:: AUFGABE 1 ::
Ändern Sie die Datensätze, indem Sie jedes „pixels“ durch „px“ ersetzen, und geben Sie sie sonst unverändert wieder. Die Bilder gehören nicht in die Ausgabe.

:: GEZEIGTER AUSZUG ::
◇ ◇ ◇ ◇ ◇ ◇ ◇

Brüssel (dpa)
Wie blickt die Welt auf die Wahl in Deutschland?
Im Ausland ist Deutschland seit Jahren fest mit dem Namen Angela Merkel verbunden. Mit Spannung, aber teils auch mit etwas Sorge wird nun auf die Entwicklungen nach der Bundestagswahl geblickt.
Wer führt künftig das bevölkerungsreichste und wirtschaftlich stärkste Land der Europäischen Union? In anderen Hauptstädten und in den Brüsseler EU-Institutionen werden die beginnenden Gespräche über die Bildung einer neuen Bundesregierung genau verfolgt werden.
Die ersten Reaktionen auf den knappen Ausgang der Wahl am Sonntag fallen sehr unterschiedlich aus. Ein Überblick:
USA
„Donnerwetter... Sie sind beständig“ - mit diesen Worten kommentierte US-Präsident Joe Biden am Sonntag Berichte über den Vorsprung der SPD bei der Bundestagswahl. Dass der wohl mächtigste Präsident der Welt mit einem Kanzler Olaf Scholz Probleme hätte, gilt als unwahrscheinlich. Beide Politiker feierten zuletzt zum Beispiel den Durchbruch für eine globale Mindeststeuer für international tätige Unternehmen als großen Erfolg.

◇ ◇ ◇ ◇ ◇ ◇ ◇

Einer Sammlung entnommene Datensätze:
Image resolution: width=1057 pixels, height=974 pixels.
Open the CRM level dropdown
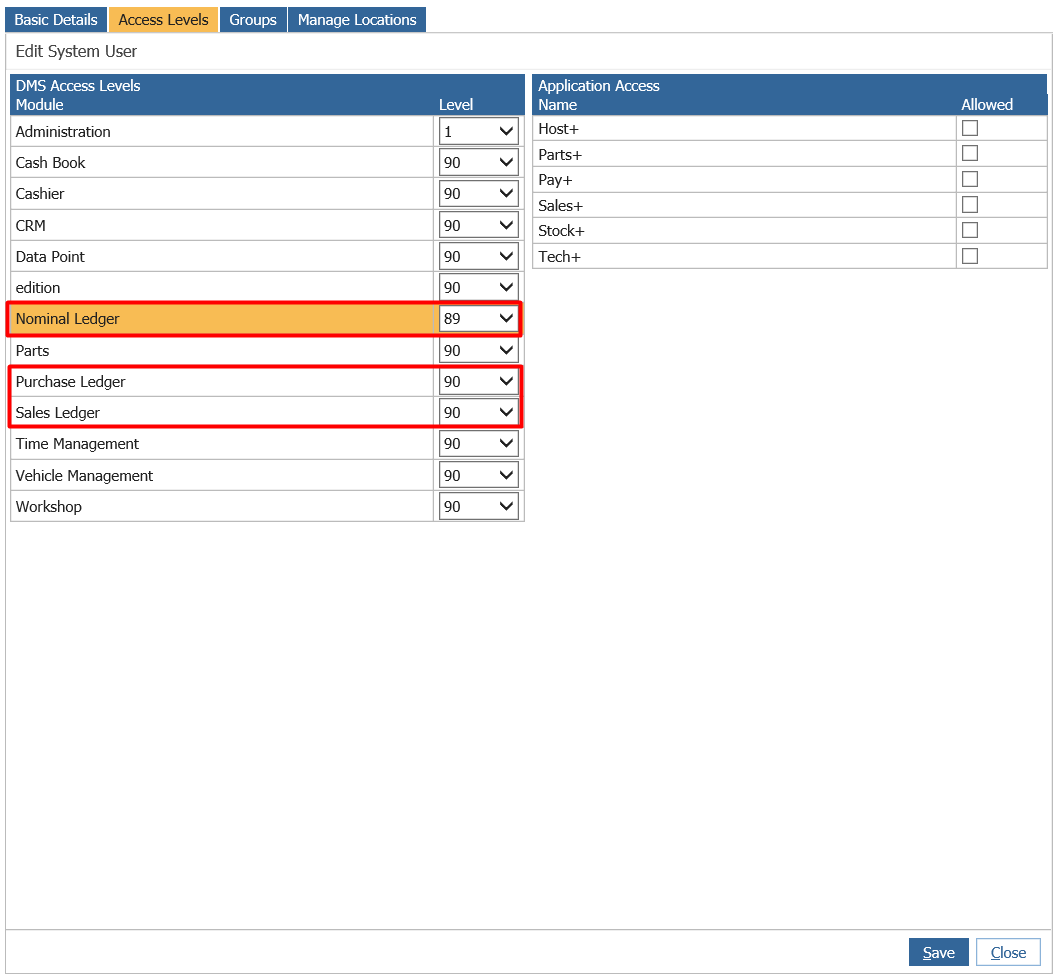[479, 226]
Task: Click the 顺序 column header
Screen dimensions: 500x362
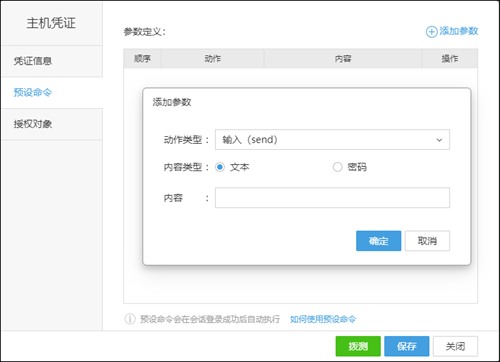Action: 143,59
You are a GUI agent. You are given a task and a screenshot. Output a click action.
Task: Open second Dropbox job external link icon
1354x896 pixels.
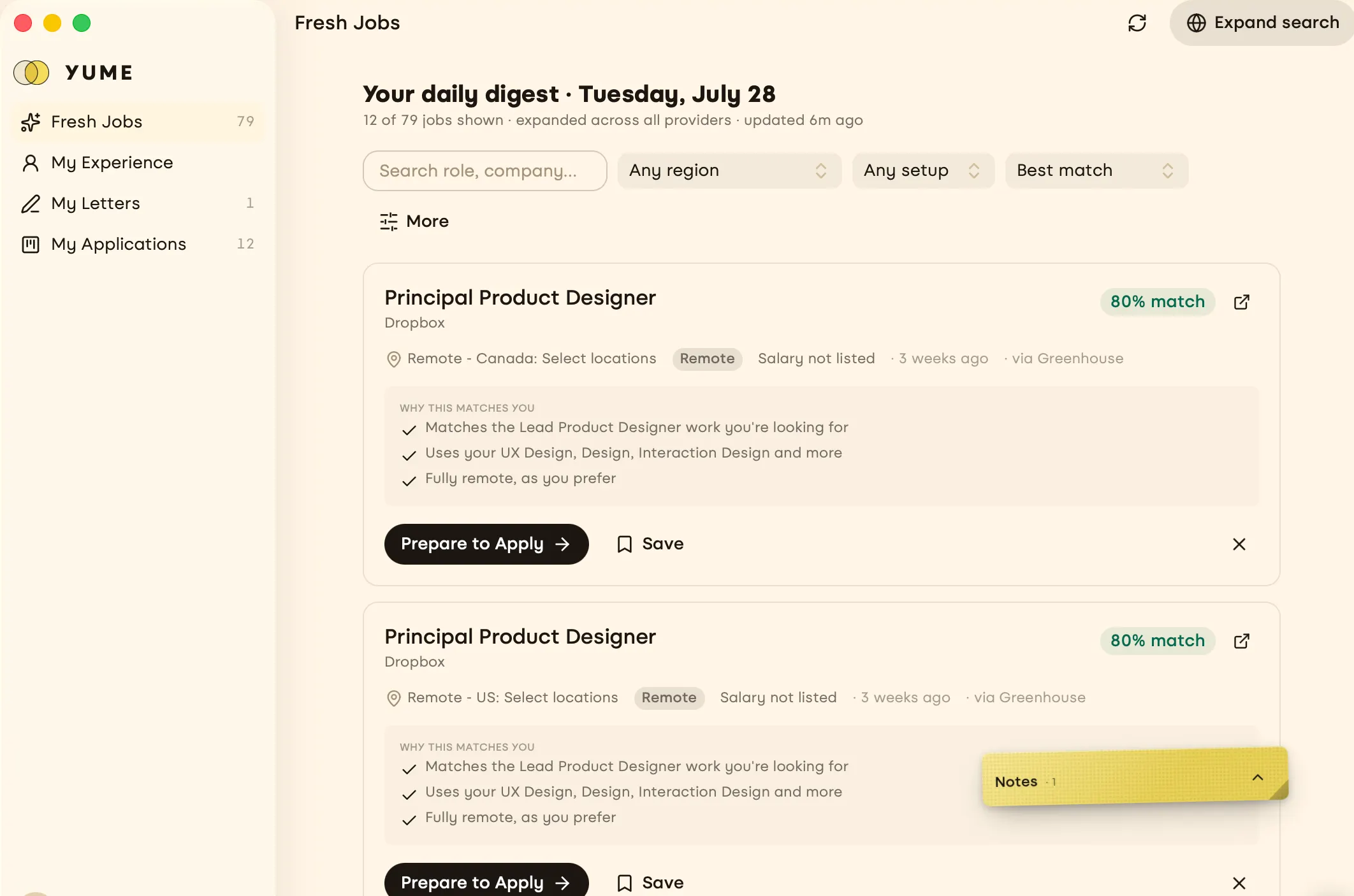click(1241, 641)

◇ ◇ ◇ ◇ ◇ ◇ ◇

:: AUFGABE 2 ::
Beantworten Sie anhand des Auszugs kurz:
(a) Mit welchem Namen ist Deutschland im Ausland seit Jahren fest verbunden?
(b) Mit welchen Worten kommentierte Joe Biden die Berichte über den Vorsprung der SPD?
(c) Welchen Durchbruch feierten beide Politiker zuletzt als großen Erfolg?

:: ERGEBNIS 1 ::
Image resolution: width=1057 px, height=974 px.
Open the CRM level dropdown
[479, 226]
Task: Click the 顺序 column header
Screen dimensions: 500x362
Action: 143,59
You are a GUI agent. You are given a task and a screenshot. Output a click action.
Task: Open second Dropbox job external link icon
1354x896 px.
click(1241, 641)

:: ERGEBNIS 2 ::
(a) Mit dem Namen Angela Merkel.
(b) „Donnerwetter... Sie sind beständig“
(c) Den Durchbruch für eine globale Mindeststeuer für international tätige Unternehmen.